_Document segment_
···

Showing posts with label nasturtium. Show all posts
Showing posts with label nasturtium. Show all posts

Monday, July 24, 2023

going stag

 At long last...I'm finally seeing flowers in the back cutting garden.

nasturtiums

Mostly zinnias so far, but I love seeing those spots of color! The perennial garden by the house is holding its color nicely, too.


I always plant the usual solid colors:  lime green, soft pink, white, and deep maroon, but I love to plant more unexpected colors too.  Swoon!



Now, I love seeing the flowers in the field, and I love making bouquets, but I really love how flowers draw insects...my favorite thing to photograph.  

monarch butterfly caterpillar

Eastern pondhawk dragonfly

sarcophoga fly

ragweed leaf beetle

reddish-brown stag beetle

Sometimes the plants that insects frequent give the biggest clue to their identity.  I was combing my zucchini plants for squash bug eggs...again...and got a quick, blurry shot of this unusual-looking moth.  


It was just clear enough for Google Lens to identify it as a squash vine borer moth.  It lays eggs at the base of your squash plants, which hatch quickly.  The larvae burrow into the squash vine and eat, eat, eat.  Sure enough, the following week...


It's all right.  After a series of seriously huge zucchini...


...I'm ready to be done with them.   

Another interesting discovery...the pigweed flea beetle!  It feeds almost exclusively on amaranth, which made it pretty easy to identify.


 Its caterpillar form is already tearing into the amaranth leaves...


...but I'm not planning to harvest the amaranth and I don't mind a few chewed-up leaves.  

Still seeing plenty of deer...


...rabbits...

···

_Dataset rows_
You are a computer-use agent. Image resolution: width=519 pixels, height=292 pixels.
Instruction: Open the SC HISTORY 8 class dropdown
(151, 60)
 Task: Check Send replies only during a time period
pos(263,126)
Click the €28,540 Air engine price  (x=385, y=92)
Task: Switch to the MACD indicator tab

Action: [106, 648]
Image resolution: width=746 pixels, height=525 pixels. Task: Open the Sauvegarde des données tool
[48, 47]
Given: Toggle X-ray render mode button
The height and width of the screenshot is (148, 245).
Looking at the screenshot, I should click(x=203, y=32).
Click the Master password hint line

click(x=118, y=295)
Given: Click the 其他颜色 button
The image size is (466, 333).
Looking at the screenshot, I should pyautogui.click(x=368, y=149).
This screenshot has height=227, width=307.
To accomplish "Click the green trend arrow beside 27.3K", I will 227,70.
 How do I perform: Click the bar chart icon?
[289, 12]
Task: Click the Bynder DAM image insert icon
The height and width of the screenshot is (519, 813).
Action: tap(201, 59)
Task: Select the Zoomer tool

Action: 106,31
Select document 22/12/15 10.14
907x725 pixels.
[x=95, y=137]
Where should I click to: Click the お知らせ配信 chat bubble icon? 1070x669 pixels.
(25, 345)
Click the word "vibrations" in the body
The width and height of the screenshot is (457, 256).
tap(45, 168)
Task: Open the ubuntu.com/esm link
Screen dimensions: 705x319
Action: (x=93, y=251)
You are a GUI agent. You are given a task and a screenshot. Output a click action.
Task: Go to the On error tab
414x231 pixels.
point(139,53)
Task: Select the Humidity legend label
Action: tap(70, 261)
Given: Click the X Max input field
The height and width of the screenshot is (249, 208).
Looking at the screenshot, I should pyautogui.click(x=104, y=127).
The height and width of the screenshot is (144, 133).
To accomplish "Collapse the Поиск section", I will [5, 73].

···

_Actions to take_
**1)** In the garden post, where does the squash vine borer moth lay its eggs?
**2)** From the garden post, list every caption that names an insect, between the sentence ending "my favorite thing to photograph" and the paragraph beginning "Sometimes the plants".
**3)** Translate this sentence from the garden post into Spanish: "It feeds almost exclusively on amaranth, which made it pretty easy to identify."
Use only the garden post when answering.

_Complete answers_
**1)** At the base of squash plants.

**2)**
monarch butterfly caterpillar
Eastern pondhawk dragonfly
sarcophoga fly
ragweed leaf beetle
reddish-brown stag beetle

**3)** Se alimenta casi exclusivamente de amaranto, lo que hizo que fuera bastante fácil de identificar.